### Requirement:
Rewrite the data below with every "Viewport" swapped for "Display", leaving everything else unchanged.

### Provided records:
☆ ☆ ☆ ☆ ☆
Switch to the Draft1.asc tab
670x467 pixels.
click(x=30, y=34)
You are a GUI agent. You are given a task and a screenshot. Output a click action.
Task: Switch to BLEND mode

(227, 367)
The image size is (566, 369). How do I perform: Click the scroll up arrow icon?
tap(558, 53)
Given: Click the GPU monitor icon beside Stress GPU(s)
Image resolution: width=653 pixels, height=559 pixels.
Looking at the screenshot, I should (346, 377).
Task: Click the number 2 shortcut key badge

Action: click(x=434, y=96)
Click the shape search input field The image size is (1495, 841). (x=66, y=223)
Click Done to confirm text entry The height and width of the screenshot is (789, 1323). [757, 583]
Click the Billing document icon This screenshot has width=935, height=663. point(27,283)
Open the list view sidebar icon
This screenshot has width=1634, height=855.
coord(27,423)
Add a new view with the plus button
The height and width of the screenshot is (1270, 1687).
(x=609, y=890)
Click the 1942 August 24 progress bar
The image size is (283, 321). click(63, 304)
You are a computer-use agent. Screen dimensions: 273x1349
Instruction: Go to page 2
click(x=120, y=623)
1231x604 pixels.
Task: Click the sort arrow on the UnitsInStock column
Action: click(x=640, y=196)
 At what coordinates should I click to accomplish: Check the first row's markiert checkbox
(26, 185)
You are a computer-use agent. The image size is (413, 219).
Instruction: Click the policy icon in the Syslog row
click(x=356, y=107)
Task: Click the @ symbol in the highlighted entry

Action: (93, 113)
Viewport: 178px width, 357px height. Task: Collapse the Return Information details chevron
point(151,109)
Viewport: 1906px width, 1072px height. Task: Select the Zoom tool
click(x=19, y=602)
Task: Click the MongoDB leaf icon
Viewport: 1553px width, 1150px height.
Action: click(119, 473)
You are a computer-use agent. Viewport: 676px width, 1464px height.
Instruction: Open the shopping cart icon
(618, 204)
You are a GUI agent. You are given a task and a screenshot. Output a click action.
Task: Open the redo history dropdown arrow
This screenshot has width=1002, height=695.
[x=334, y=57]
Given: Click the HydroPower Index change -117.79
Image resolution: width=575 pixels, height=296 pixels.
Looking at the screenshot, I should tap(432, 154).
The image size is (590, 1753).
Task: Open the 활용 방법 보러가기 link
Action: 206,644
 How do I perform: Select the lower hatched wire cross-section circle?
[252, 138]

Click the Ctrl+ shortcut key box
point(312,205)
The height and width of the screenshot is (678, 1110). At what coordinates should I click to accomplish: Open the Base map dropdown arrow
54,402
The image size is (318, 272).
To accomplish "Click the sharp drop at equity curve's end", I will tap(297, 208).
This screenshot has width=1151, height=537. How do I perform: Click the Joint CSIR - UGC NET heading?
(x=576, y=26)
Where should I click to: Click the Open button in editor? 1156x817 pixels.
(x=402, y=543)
☆ ☆ ☆ ☆ ☆
### Solved problem:
Switch to the Draft1.asc tab
670x467 pixels.
click(x=30, y=34)
You are a GUI agent. You are given a task and a screenshot. Output a click action.
Task: Switch to BLEND mode

(227, 367)
The image size is (566, 369). How do I perform: Click the scroll up arrow icon?
tap(558, 53)
Given: Click the GPU monitor icon beside Stress GPU(s)
Image resolution: width=653 pixels, height=559 pixels.
Looking at the screenshot, I should (346, 377).
Task: Click the number 2 shortcut key badge

Action: click(x=434, y=96)
Click the shape search input field The image size is (1495, 841). (x=66, y=223)
Click Done to confirm text entry The height and width of the screenshot is (789, 1323). [757, 583]
Click the Billing document icon This screenshot has width=935, height=663. point(27,283)
Open the list view sidebar icon
This screenshot has width=1634, height=855.
coord(27,423)
Add a new view with the plus button
The height and width of the screenshot is (1270, 1687).
(x=609, y=890)
Click the 1942 August 24 progress bar
The image size is (283, 321). click(63, 304)
You are a computer-use agent. Screen dimensions: 273x1349
Instruction: Go to page 2
click(x=120, y=623)
1231x604 pixels.
Task: Click the sort arrow on the UnitsInStock column
Action: click(x=640, y=196)
 At what coordinates should I click to accomplish: Check the first row's markiert checkbox
(26, 185)
You are a computer-use agent. The image size is (413, 219).
Instruction: Click the policy icon in the Syslog row
click(x=356, y=107)
Task: Click the @ symbol in the highlighted entry

Action: (93, 113)
Display: 178px width, 357px height. Task: Collapse the Return Information details chevron
point(151,109)
Display: 1906px width, 1072px height. Task: Select the Zoom tool
click(x=19, y=602)
Task: Click the MongoDB leaf icon
Display: 1553px width, 1150px height.
Action: click(119, 473)
You are a computer-use agent. Display: 676px width, 1464px height.
Instruction: Open the shopping cart icon
(618, 204)
You are a GUI agent. You are given a task and a screenshot. Output a click action.
Task: Open the redo history dropdown arrow
This screenshot has width=1002, height=695.
[x=334, y=57]
Given: Click the HydroPower Index change -117.79
Image resolution: width=575 pixels, height=296 pixels.
Looking at the screenshot, I should tap(432, 154).
The image size is (590, 1753).
Task: Open the 활용 방법 보러가기 link
Action: 206,644
 How do I perform: Select the lower hatched wire cross-section circle?
[252, 138]

Click the Ctrl+ shortcut key box
point(312,205)
The height and width of the screenshot is (678, 1110). At what coordinates should I click to accomplish: Open the Base map dropdown arrow
54,402
The image size is (318, 272).
To accomplish "Click the sharp drop at equity curve's end", I will tap(297, 208).
This screenshot has width=1151, height=537. How do I perform: Click the Joint CSIR - UGC NET heading?
(x=576, y=26)
Where should I click to: Click the Open button in editor? 1156x817 pixels.
(x=402, y=543)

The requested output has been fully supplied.